If you imagine a clock on the front and back of the ship, synchronized in ship time, the clock on the back of the ship will show an "older" time than the clock on the front. The ship has been rotated in time and space.

 

[Ibix]

Terrell-Penrose rotation will solve the issue you are fighting. It isn't really contracted, it is rotated with respect to time and the axis of travel.

This is not correct, as has been pointed out to you before. Terrel-Penrose rotation is an optical effect; when you correct for light travel time (as you need to if you wish to consider inertial frames), what is left is length contraction.

You appear to be confusing this rotation with the hyperbolic "rotation" of axes normally called a Lorentz boost. They are not the same phenomenon.

Where is this contraction point located?

There isn't one. Or, to put it another way, you can choose any point on (or, indeed, outside) an object and declare that this point is the centre of its contraction.

If the object is being accelerated in some specified way then there will typically be a point on it whose acceleration you know exactly (e.g. the exhaust vent of a rocket). It is probably convenient to regard this as the centre, but it is certainly not obligatory to do so.

 

[MrBlank]

There isn't one. Or, to put it another way, you can choose any point on (or, indeed, outside) an object and declare that this point is the centre of its contraction.

I don’t understand. How can the contraction point be everywhere and nowhere?

 

[Ibix]

I don’t understand. How can the contraction point be everywhere and nowhere?

You get to pick the point. But it's a completely arbitrary choice, so pick whatever you like. There's no physics based reason to pick any particular one. But that freedom of choice means that you could argue (as @Orodruin presumably did) that the lack of a physical criterion for picking a particular point implies that there's no real meaning to the question.
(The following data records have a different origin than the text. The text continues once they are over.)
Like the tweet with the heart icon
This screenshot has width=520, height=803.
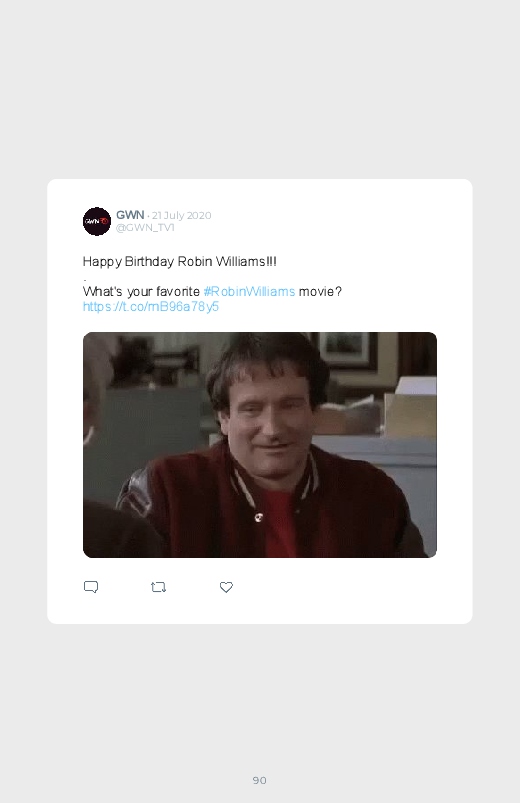(x=226, y=587)
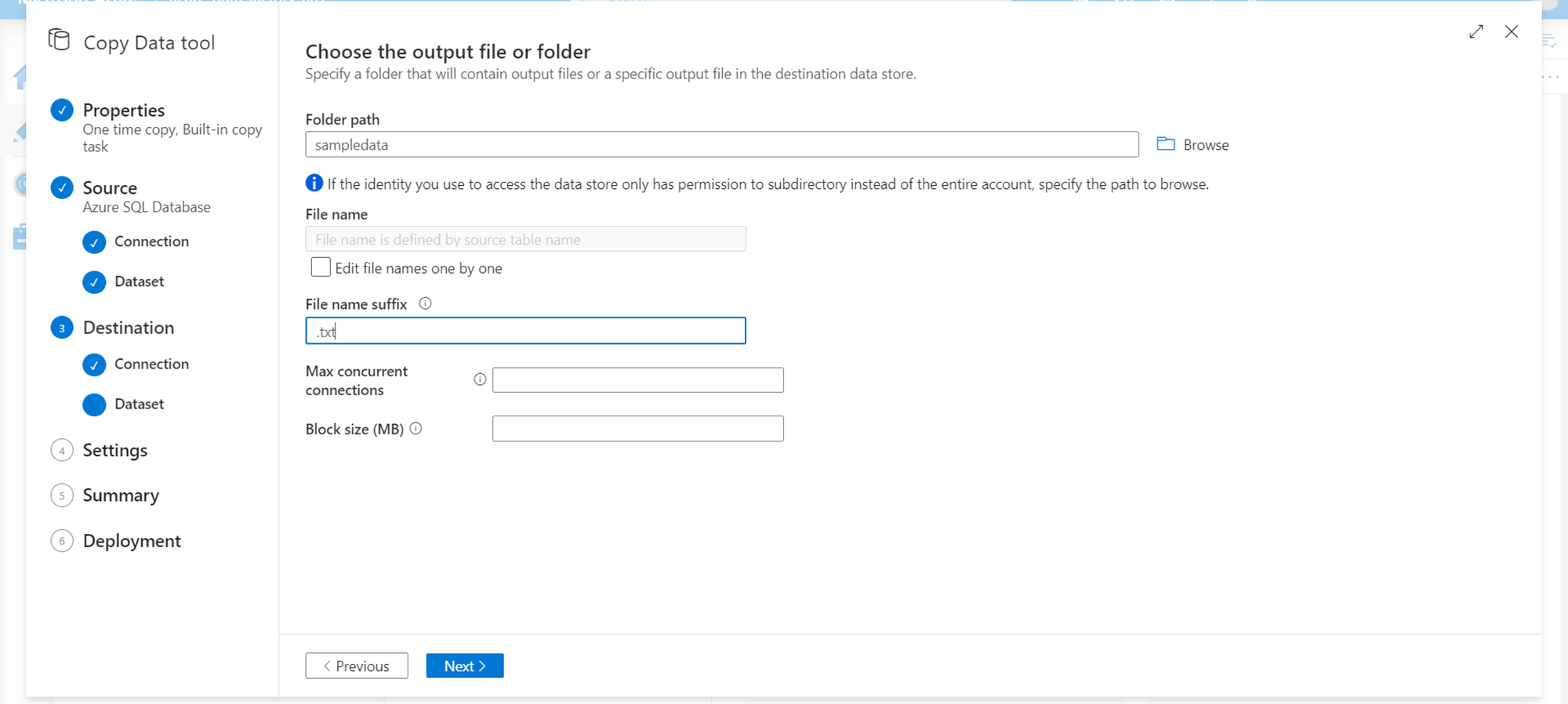Click File name suffix info icon
Viewport: 1568px width, 704px height.
tap(426, 303)
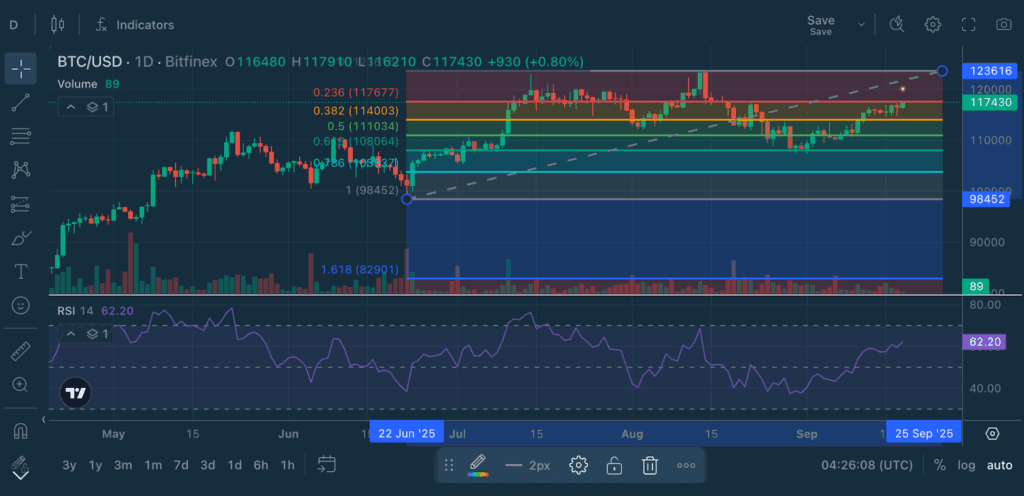Open the emoji icons tool
1024x496 pixels.
pyautogui.click(x=21, y=304)
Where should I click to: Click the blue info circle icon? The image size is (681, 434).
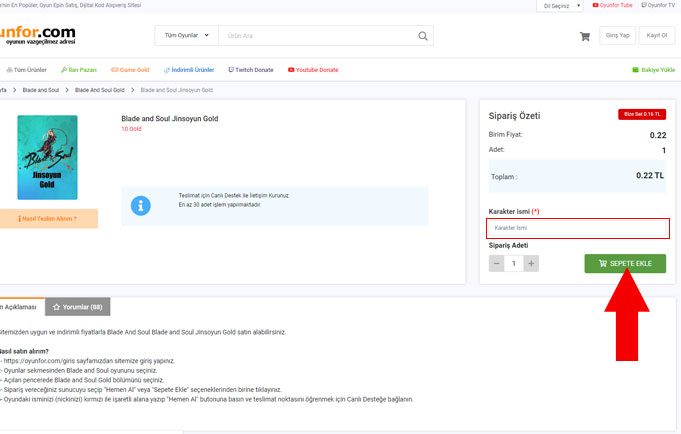tap(141, 204)
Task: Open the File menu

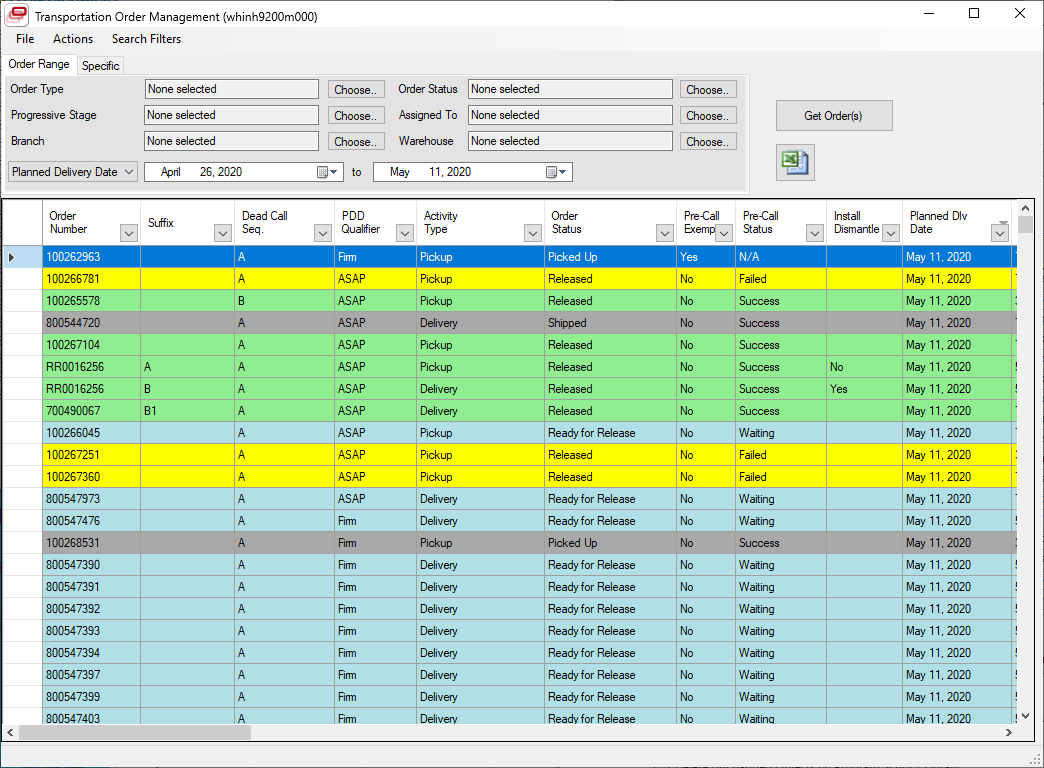Action: pos(24,39)
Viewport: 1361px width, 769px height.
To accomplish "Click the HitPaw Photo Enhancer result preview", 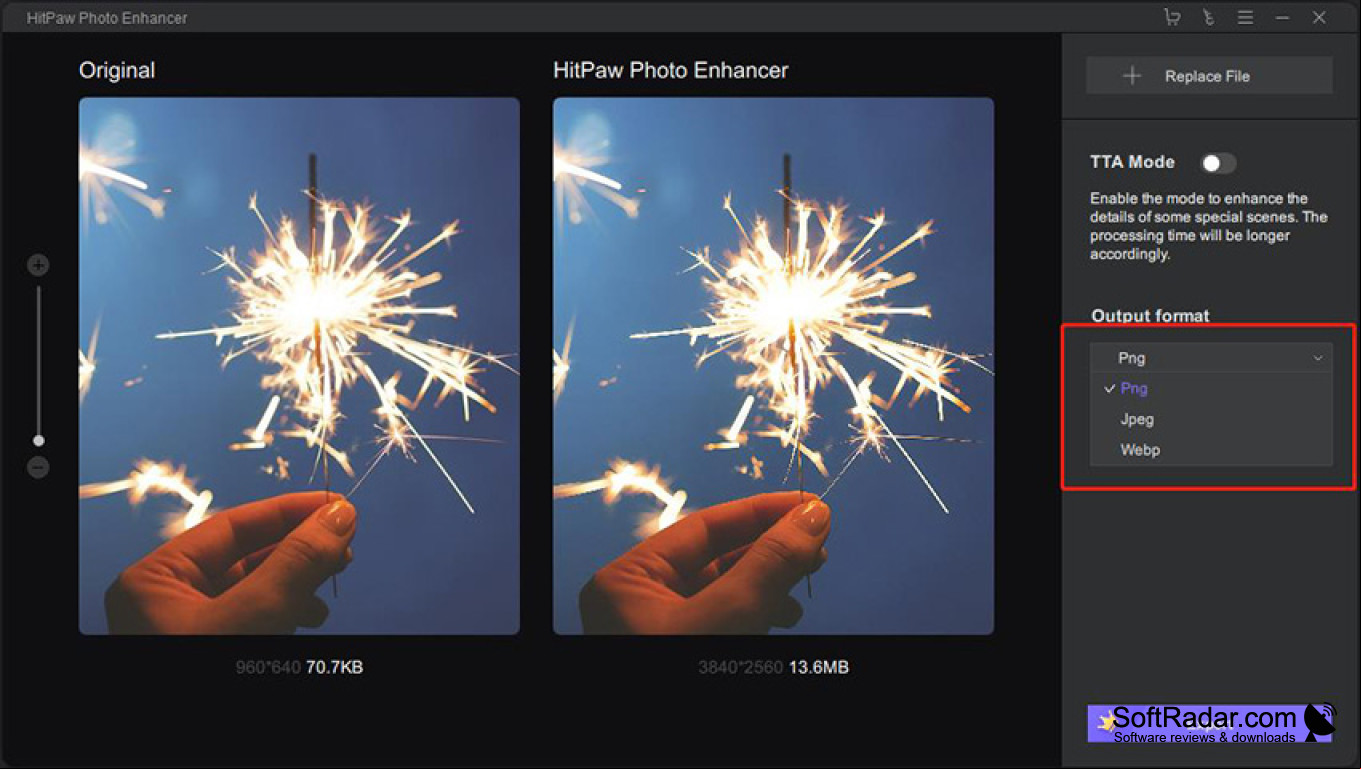I will 773,366.
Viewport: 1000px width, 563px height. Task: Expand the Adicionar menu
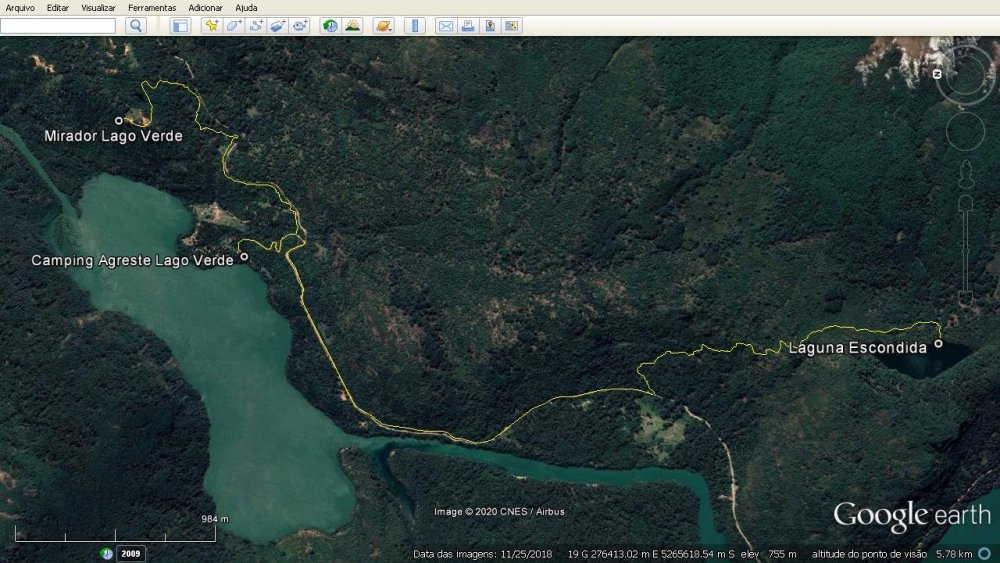point(205,7)
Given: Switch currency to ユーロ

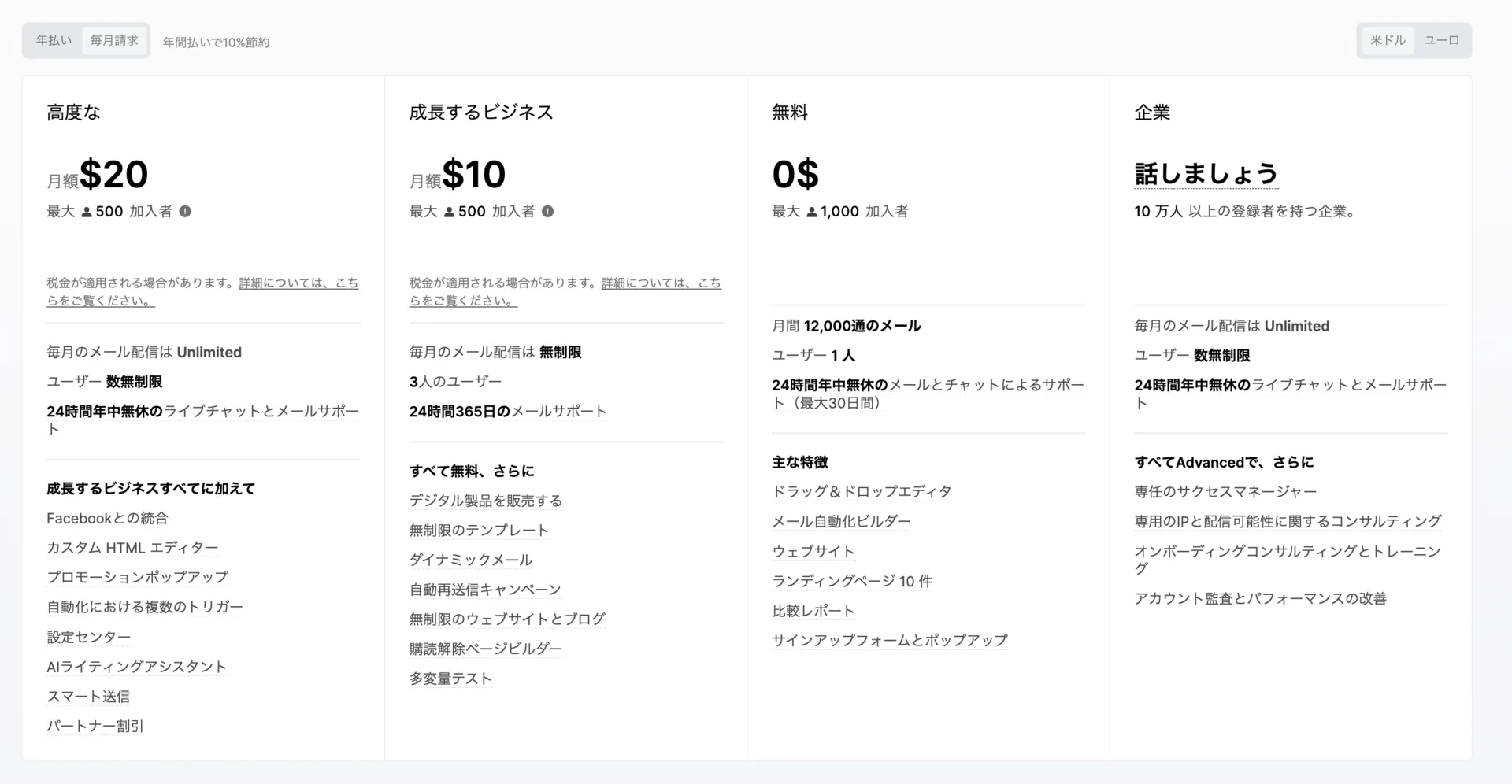Looking at the screenshot, I should coord(1443,40).
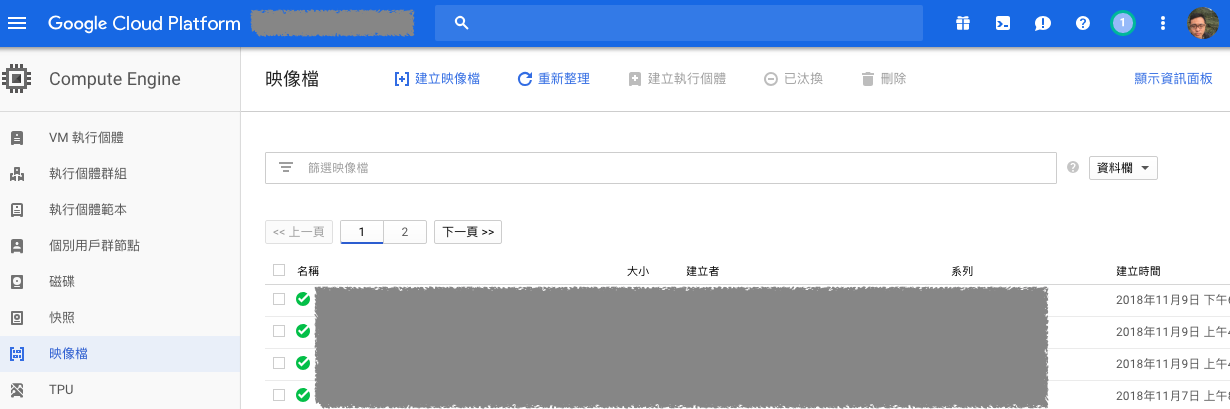Select 快照 in the sidebar

tap(62, 318)
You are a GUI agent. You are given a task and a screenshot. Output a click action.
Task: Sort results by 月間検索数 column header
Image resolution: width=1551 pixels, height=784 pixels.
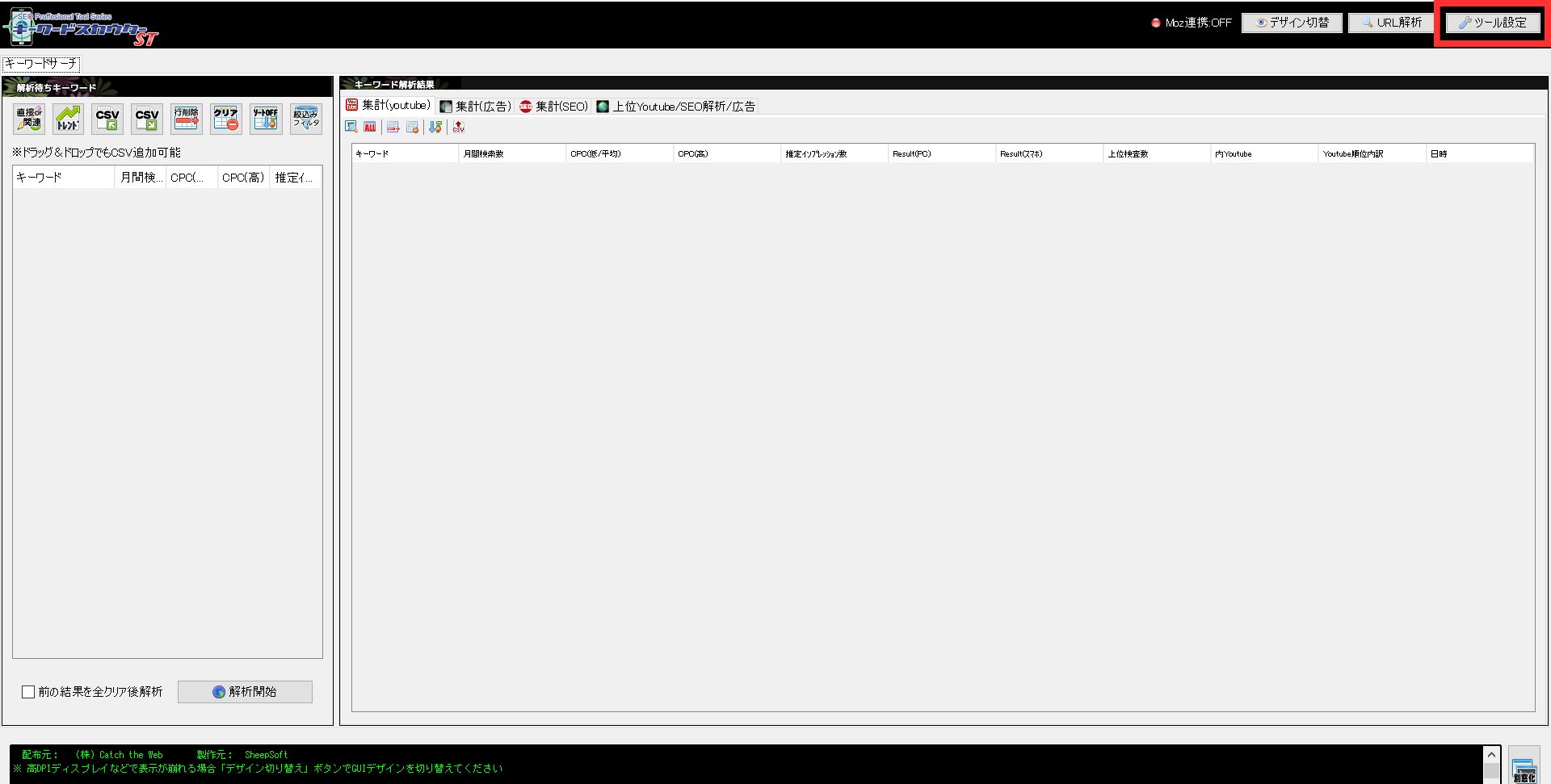(x=511, y=153)
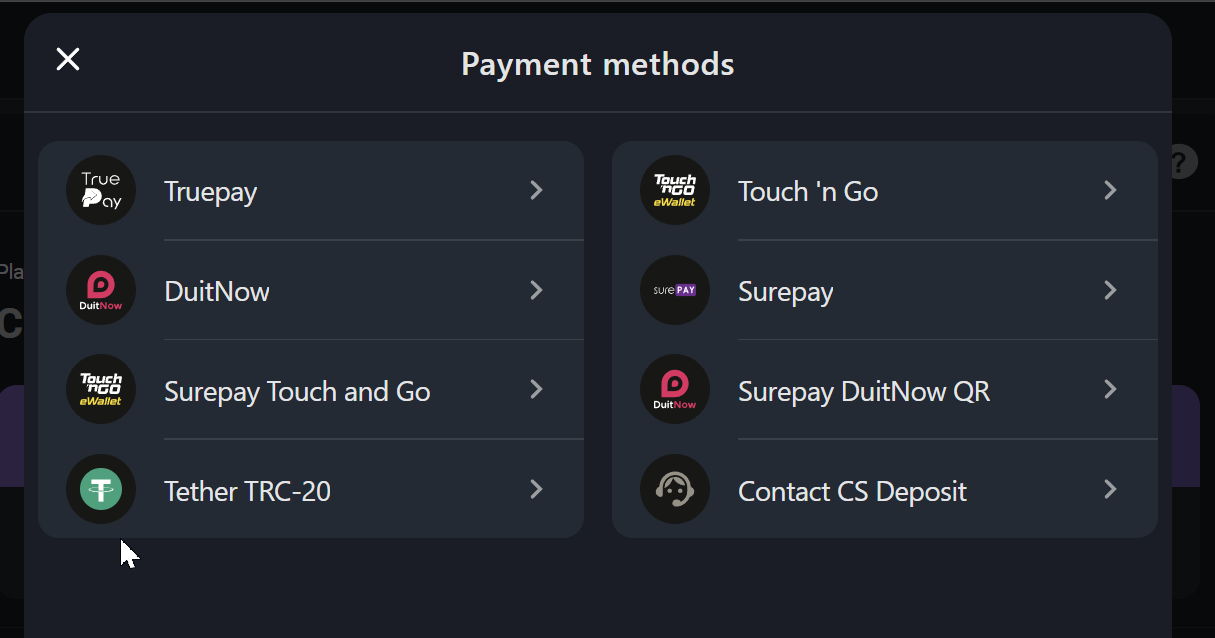Select the Surepay payment method label

coord(785,292)
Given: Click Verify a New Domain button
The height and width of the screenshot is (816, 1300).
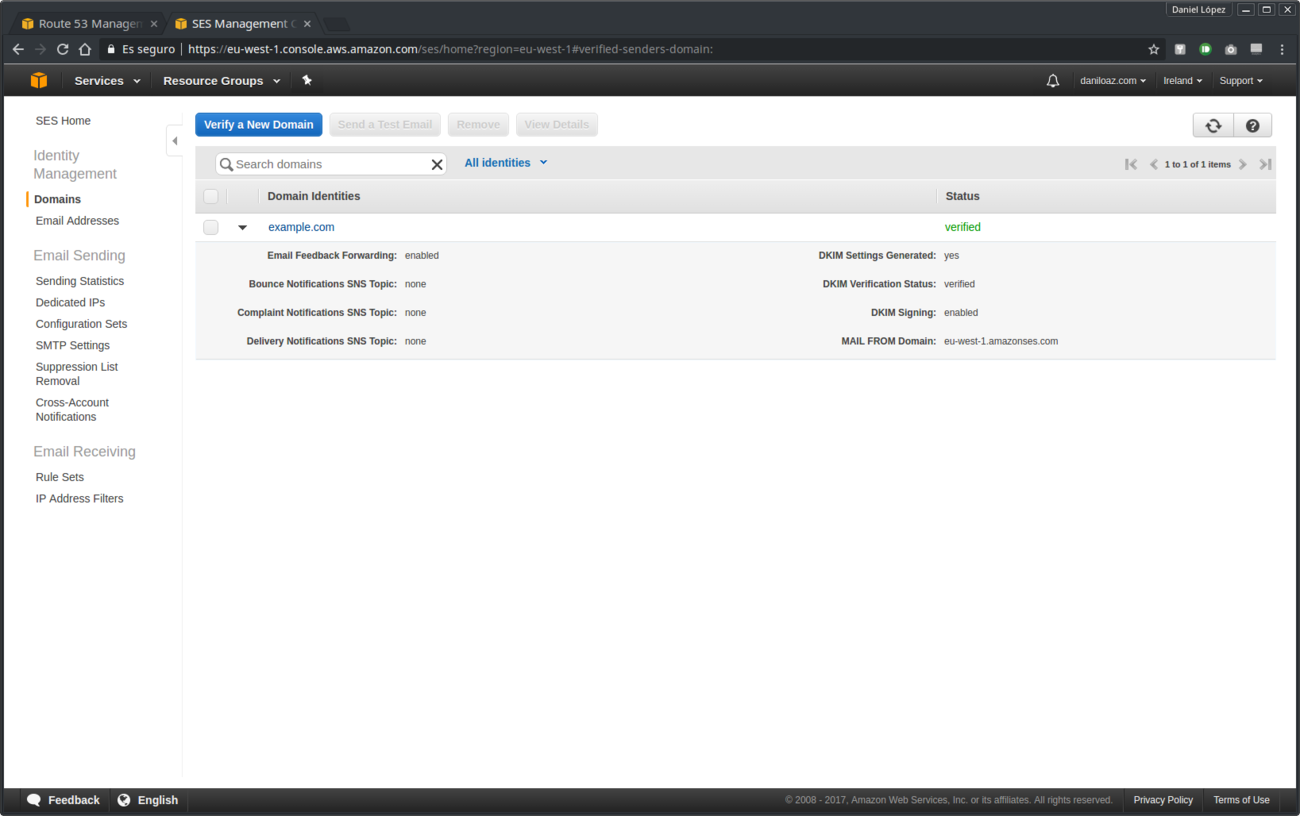Looking at the screenshot, I should coord(258,125).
The point is that with something like a bar expanding under heating, you can sit it on a lab bench, paint marks along its length and see which mark doesn't move relative to the bench (which is also arbitrary if you get right down to it, but at least there's a reason to think in the lab frame here). But with length contraction you have a moving bar whose length only changes it it changes speed - so there's no real way to pick a fixed point on the bar and say "this is the point that didn't move". They all moved at varying speeds.

 

[MrBlank]

Alice and Bob are both at rest at the origin. A rocket starts at the origin and accelerates in the positive x-direction. Alice arbitrarily decides that the contraction point is on the negative x-axis at x = -10 billion light-years. Bob arbitrarily decides that the contraction point is on the positive x-axis at x = 10 billion light-years. If the rocket rapidly accelerates then Alice will observe the rocket move backwards towards x = -10 billion light-years. Bob will observe the rocket rapidly moving forward. However, given that they are both at rest at the origin, they should observe the same thing. How is it possible to arbitrarily choose the contraction point, and yet get the same result?

 

[FactChecker]

These are not the type of contraction that you are thinking of. You are thinking of a contraction where there is no dispute about the instant when the distance between two distinct points is measured. The very definition of measuring distance is more complicated in SR. In SR, the times at two ends of any distance can not be called "simultaneous" in all inertial reference frames. If there is a lot of relative motion between two reference frames, they do not determine the same endpoints of a distance at the same time.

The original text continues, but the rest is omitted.